The North Carolina Geodetic Survey website has a page titled "NGS Software", which has a program titled "Corpscon 6.0". This program is a free download, which can convert State Plane Coordinates to latitude and longitude.

The next step is getting the State Plane Coordinates in order to convert to the latitude and longitude. In North Carolina, almost every parcel in the state has been given a parcel identification number (PIN) for short. The PIN is made up of the northing and easting from the State Plane Coordinates. It’s a ten digit number with the first number being the first number of the easting. The second number is the first number of the northing. You separate the pin into two groups of five numbers, then add a "0" to the ends to get two six-digit numbers.

In the "Corpscon 6.0" program enter the northing and easting in the appropriate spaces and click on the convert button.
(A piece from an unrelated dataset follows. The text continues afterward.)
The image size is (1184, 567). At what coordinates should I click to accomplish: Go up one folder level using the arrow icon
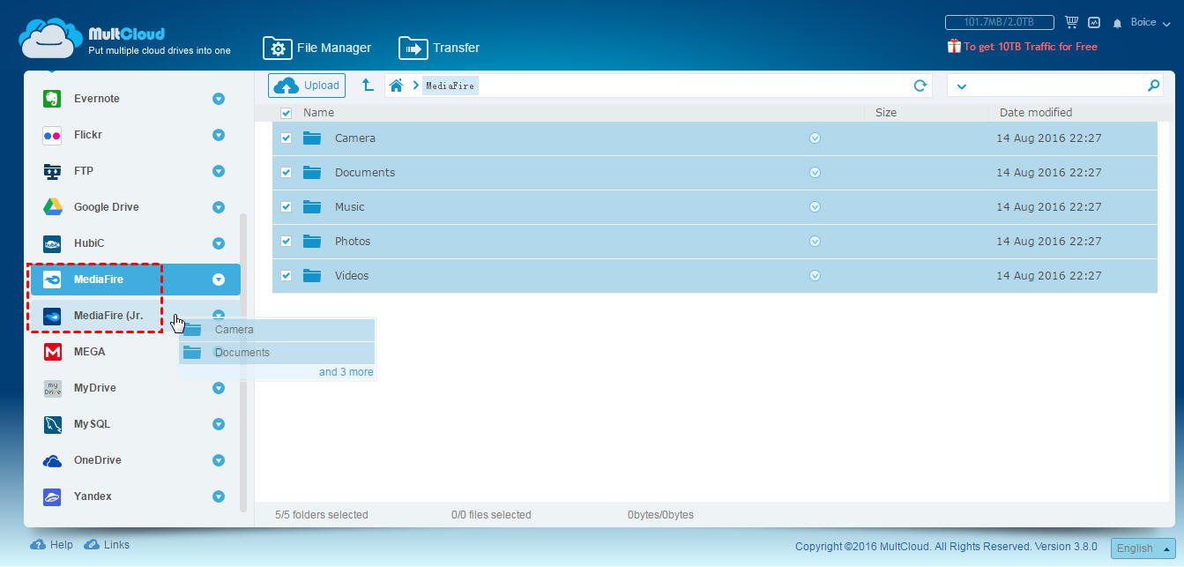[368, 86]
The program will give you the lat and long out to two decimal places in the second’s column.

Here’s how I use Google Earth using the above information. I received a call from a land owner wanting a cost estimate to survey and mark his southern boundary line. He gave me his PIN. Converting the PIN to state plane coordinates gave me the northing and easting. Entering these two numbers into the "Corpscon 6.0" program, I was able to obtain the lat and long.
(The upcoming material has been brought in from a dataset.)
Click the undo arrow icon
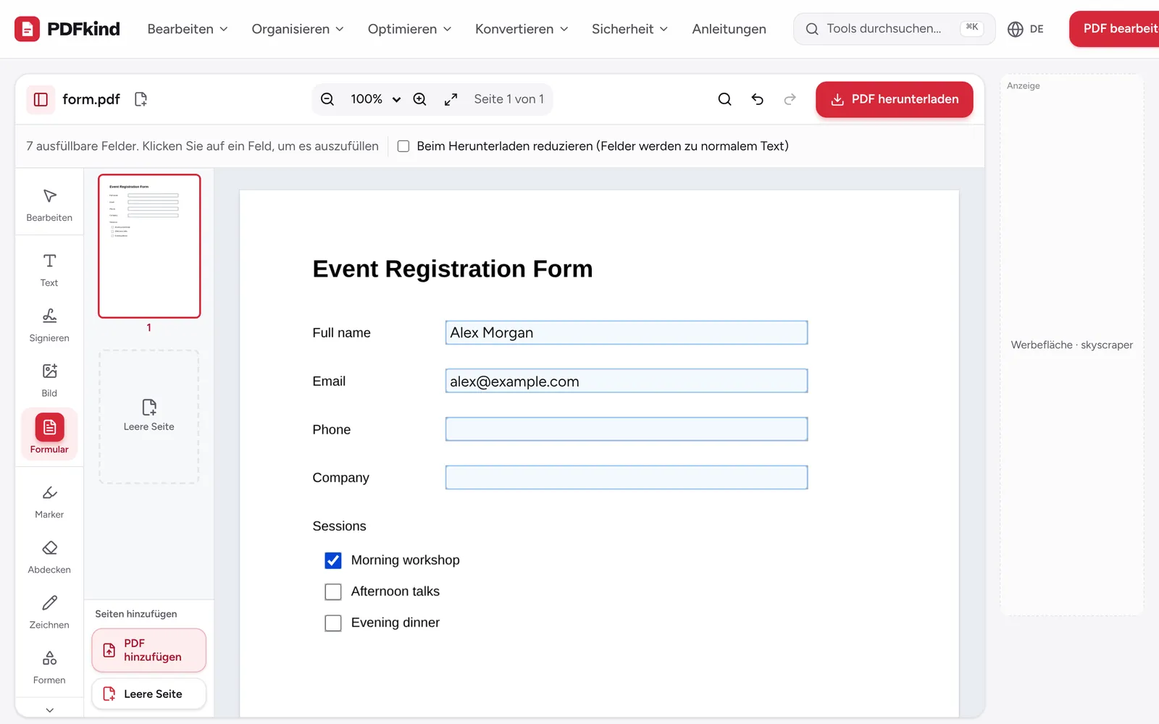The width and height of the screenshot is (1159, 724). (757, 99)
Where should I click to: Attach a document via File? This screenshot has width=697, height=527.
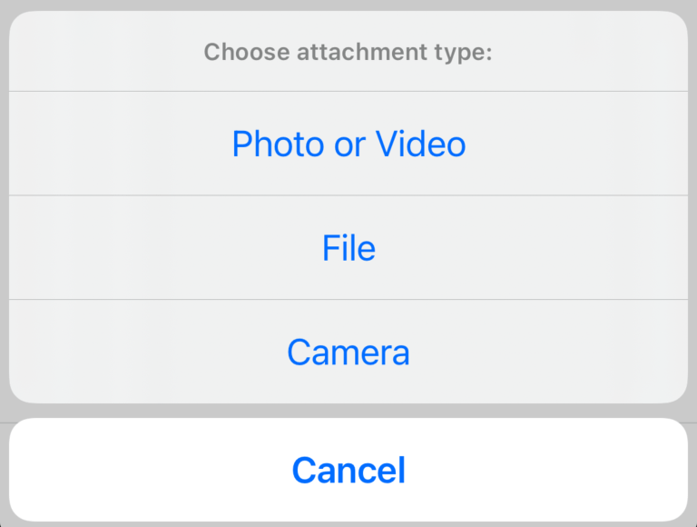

In the "Search" box for Google Earth, I entered the lat and long in the following sequence, (example: 00 00 00.00n, 00 00 00.00w) and pressed Search. When you stop "falling" toward the earth you will see the target.

At this point you can pop into the photo bubble and see what the area looks like and get a really good idea of you may encounter when trying to survey and mark a boundary line, rather than having to drive out to the property to get a first hand look at the site. This also saves a lot of time and expense.
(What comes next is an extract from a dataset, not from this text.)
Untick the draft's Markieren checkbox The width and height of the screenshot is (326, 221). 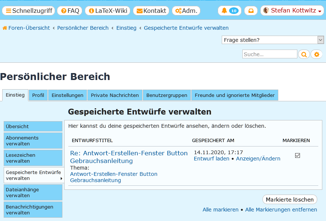pos(297,156)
In many areas around the country Google Earth’s bubble photos are very useful. When a site is originally surveyed and a topo done, the surveyor can check to see if everything was located by the field crew. A quick look at the utility poles in the photos can verify the existence of power, telephone and cable TV wires on the poles. I’ve even been able to verify the existence of a fire hydrant near a survey.

Now what about areas where the photo resolution is not good? The lat and long of 35-47-51.44N, 82-41-02.42W is the center of my home town. When you enter the lat and long in the Google Earth search you’ll wind up in an area which is not clear at all because of the resolution of the satellite pictures. However, popping into a photo bubble on the bridge will give you a clear view of the area at car level. I’ve been able to use the photo bubbles a number of times in these poor resolution areas.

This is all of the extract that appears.